-10-

347 36 0
                                    

"Dia baik-baik saja. Hanya kelelahan yang berlebihan. Untung kau cepat membawanya kesini. Kalau tidak- Tunggu!"

Seulgi menjeda pembicaraannya dengan lelaki yang ada didepannya ini yang hanya menatap prihatin pada gadis yang sedang terbaring diatas kasur rumah sakit dengan selang jarum infus yang menancap ditangan mungilnya.

"Kau mengenal Sana?" Tanyanya tak percaya.

Seungcheol mengerutkan dahinya lalu mengangguk. "Kau! Kau juga mengenal Sana?" Tanya Seungchoel.

"Tentu saja-"

"Bagaimana bisa?"

Seulgi mendengus halus. "Dia calon istri temanku. Yoon Jeonghan. Dokter Bedah Umum"

Seungcheol membelalak.

"MWO?!"

*****

Jeonghan dengan berlarian menuju bangsal kandungan. Ia memasuki ruangan dengan nafas terengah-engah dan membuka pintunya dengan cepat mendapati wanita cantik sedang tertidur pulas diatas kasur.

Ia mendesah lega. Merogoh saku jas dokternya dan menelpon Seulgi.

"Ada apa lagi?"

"Bisa keruangan Sana? Aku ingin mengobrol"

"Ya. Tunggu 5 menit lagi aku sampai"

Jeonghan hanya berdehem dan memutuskan panggilan tersebut.

Ia menarik kursi yang tersedia disana sedikit lebih dekat dengan ranjang yang ditiduri Sana dan menggenggam tangan Sana yang tak tertancap selang jarum infus.

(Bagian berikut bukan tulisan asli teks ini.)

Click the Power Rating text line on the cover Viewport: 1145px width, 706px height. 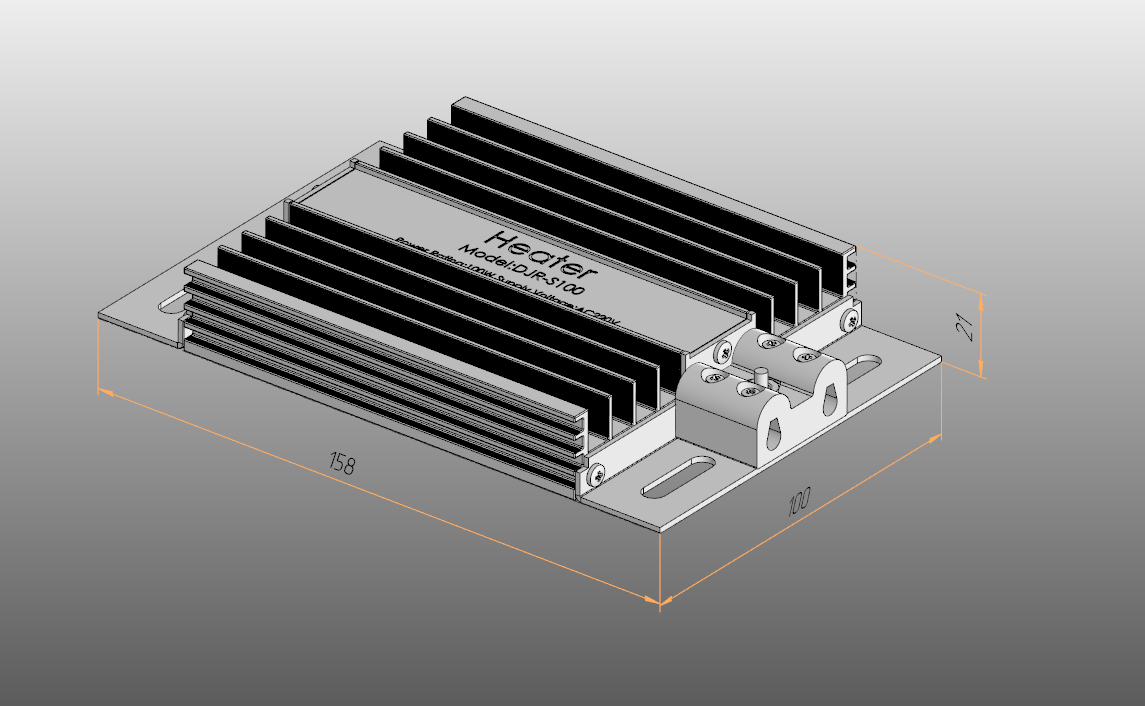click(505, 283)
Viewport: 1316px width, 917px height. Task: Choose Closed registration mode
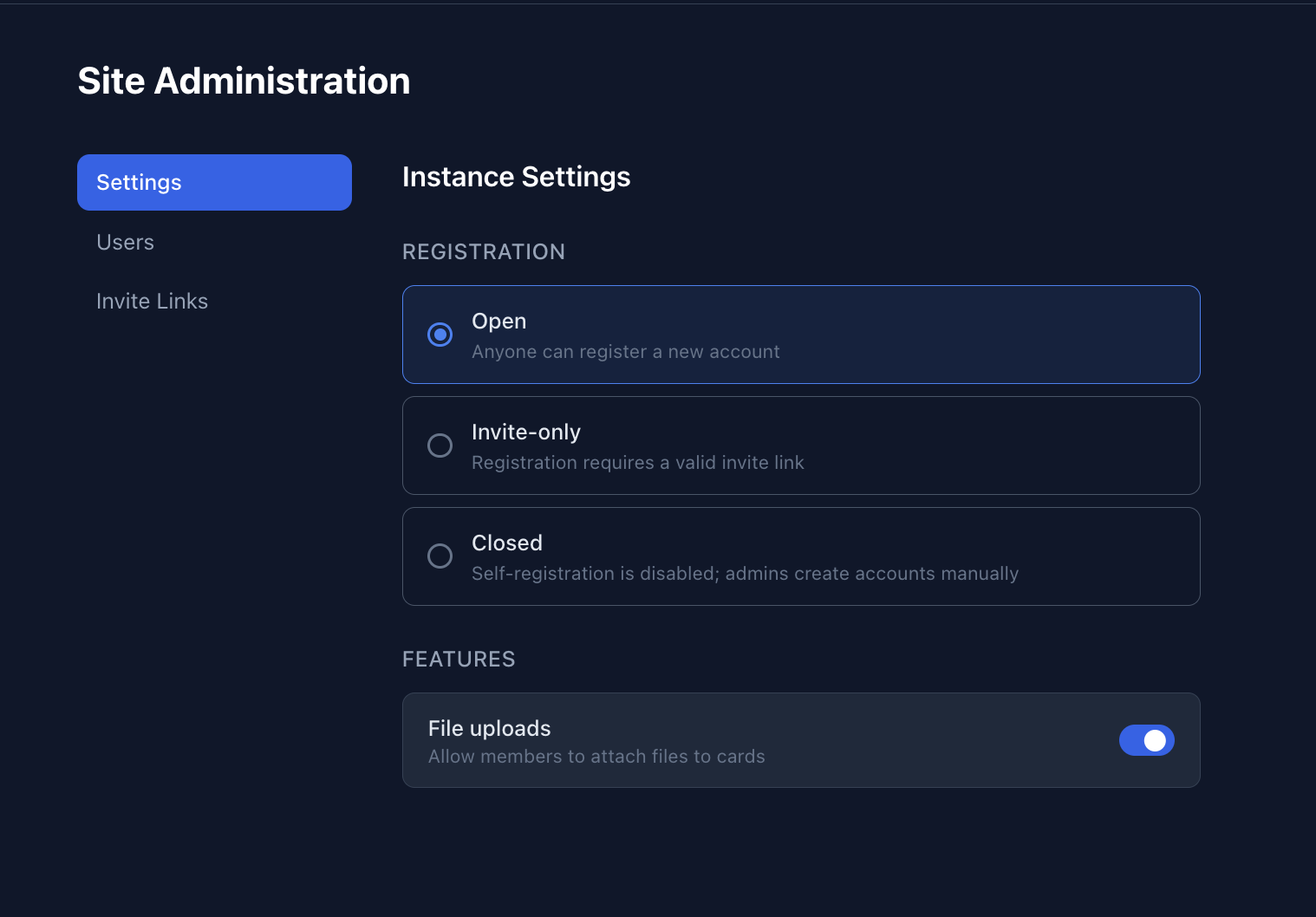440,556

Menempelkan tangan Sana yang ia genggam dikeningnya dan terus bergumam meminta maaf.

"Maafkan aku. Maaf karena membiarkan mu seperti ini" ujar Jeonghan lirih.

"Dokter Yoon?"

Jeonghan berdiri dan membalikan badannya mendapati Seulgi baru saja masuk keruangan rawat inap Sana.

"Seul, bagaimana keadaannya?" Tanya Jeonghan. Jelas sekali bagaimana Jeonghan mengkhawatirkan nya. Lihatlah wajahnya yang memerah. Peluh keringat yang ada di pelipisnya. Nafasnya yang masih terengah-engah juga matanya yang merah.

Menahan tangis ya?

Seulgi menghela, "Dia baik-baik saja. Hanya kelelahan. Mungkin, lebih baik untuk dirawat disini dahulu selama dua hari. Agar cepat membaik"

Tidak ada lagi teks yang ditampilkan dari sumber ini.